The butcher's steel will realign the edge that has been rolled over...and is often only recommended for softer steels, like the German stuff, Chicago Cutlery, etc. However, as you repeatedly steel the edge, the edge retention will degrade. Think of a paper clip. Bend that paper clip back and forth a few times and it breaks. That's sorta the idea with steeling an edge. ....a CERAMIC butcher's rod will handle this task exceptionally well.
This is also my experience: use a butcher's steel on a really hard blade and the result is often a burr on one side, the edge is just bent over. Keep using the butcher's steel on a knife like that and after a while there will be tiny chips along the edge, the result of the paper clip analogy samuraistuart mentions above. With softer knife steels, those used in a vast majority of kitchens in Europe and America, a butcher's steel, used gingerly and at a more pronounced angle than the honing angle, will actually create a microbevel along the very apex of the edge. We've discussed this here often in the past and it still applies, which I can attest to daily in my kitchen. I sharpen my knives on stones at an angle around 15-17°. After using that edge for a while, its keenness decreases and I reach for the butcher's steel. That I use at an angle more like 25°, maybe even 30°, very softly and with many alternating strokes. The results are amazing.

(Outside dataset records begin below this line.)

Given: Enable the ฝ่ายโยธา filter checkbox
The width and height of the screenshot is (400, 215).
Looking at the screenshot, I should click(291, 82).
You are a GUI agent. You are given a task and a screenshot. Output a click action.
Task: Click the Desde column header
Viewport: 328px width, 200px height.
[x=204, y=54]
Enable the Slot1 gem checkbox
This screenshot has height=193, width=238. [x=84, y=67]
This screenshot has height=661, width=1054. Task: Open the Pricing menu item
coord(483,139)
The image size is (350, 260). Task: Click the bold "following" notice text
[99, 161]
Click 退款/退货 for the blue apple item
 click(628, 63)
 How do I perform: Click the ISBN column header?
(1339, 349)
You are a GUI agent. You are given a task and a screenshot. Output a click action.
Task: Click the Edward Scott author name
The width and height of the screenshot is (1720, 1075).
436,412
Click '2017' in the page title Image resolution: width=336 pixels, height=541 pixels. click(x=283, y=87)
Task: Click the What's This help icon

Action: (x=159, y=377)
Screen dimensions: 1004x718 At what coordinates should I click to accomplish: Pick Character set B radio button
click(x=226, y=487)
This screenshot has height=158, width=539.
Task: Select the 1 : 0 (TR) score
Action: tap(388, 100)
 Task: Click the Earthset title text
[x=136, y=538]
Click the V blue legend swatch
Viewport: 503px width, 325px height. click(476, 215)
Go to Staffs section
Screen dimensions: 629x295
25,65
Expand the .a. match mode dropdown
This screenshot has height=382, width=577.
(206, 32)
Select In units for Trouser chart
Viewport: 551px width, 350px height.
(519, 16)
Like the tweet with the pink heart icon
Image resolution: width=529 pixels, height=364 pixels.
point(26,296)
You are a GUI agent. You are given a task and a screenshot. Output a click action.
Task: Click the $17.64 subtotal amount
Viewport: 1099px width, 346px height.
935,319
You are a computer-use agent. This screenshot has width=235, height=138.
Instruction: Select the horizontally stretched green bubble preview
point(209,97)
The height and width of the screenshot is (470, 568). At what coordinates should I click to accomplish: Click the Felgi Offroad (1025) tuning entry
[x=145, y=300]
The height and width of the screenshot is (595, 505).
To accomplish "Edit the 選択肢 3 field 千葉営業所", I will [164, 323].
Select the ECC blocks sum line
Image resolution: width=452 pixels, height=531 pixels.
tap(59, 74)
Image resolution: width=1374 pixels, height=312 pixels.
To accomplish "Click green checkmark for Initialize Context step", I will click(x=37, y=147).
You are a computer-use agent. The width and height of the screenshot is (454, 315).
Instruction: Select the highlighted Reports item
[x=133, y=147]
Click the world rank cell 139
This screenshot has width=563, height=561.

My knives are touched up with a butcher's steel very often, even every ten minutes when I'm doing a lot of slicing, and they stay very sharp for months before having to return to a stone. Under a microscope or strong magnifying glass you can clearly see the microbevel that has been created by the butcher's steel. Way back in 1977, John Juranitch published photographs of knife edges that had been run across a butcher's steel and commented that they appeared to have been melted and resembled the frosting on a cake. I think the butcher's steel, when applied to such a narrow section of the edge, simply removes steel the same way a stone does. Softer steel is being scraped along harder steel, and something is going to give way there. In the process, heat is also being created, so maybe there is some melting going on. Is there a metallurgist out there that can offer us more advice?
In the "Microbevel" thread found here:
http://www.bladeforums.com/forums/showthread.php/634739-Microbevels/page7
and in HeavyHanded's thread on steeling
http://www.bladeforums.com/forums/s...-steeling?highlight=quick+close+look+steeling you can read more on this.
To improve results, I recommend a flat or oval butcher's steel. These apply the least amount of pressure to the blade and help to avoid a burr. Again, this applies to softer stainless steels. With harder steels I do the very same thing, but use a fine ceramic rod (at 25-30°) to touch them up instead of a butcher's steel.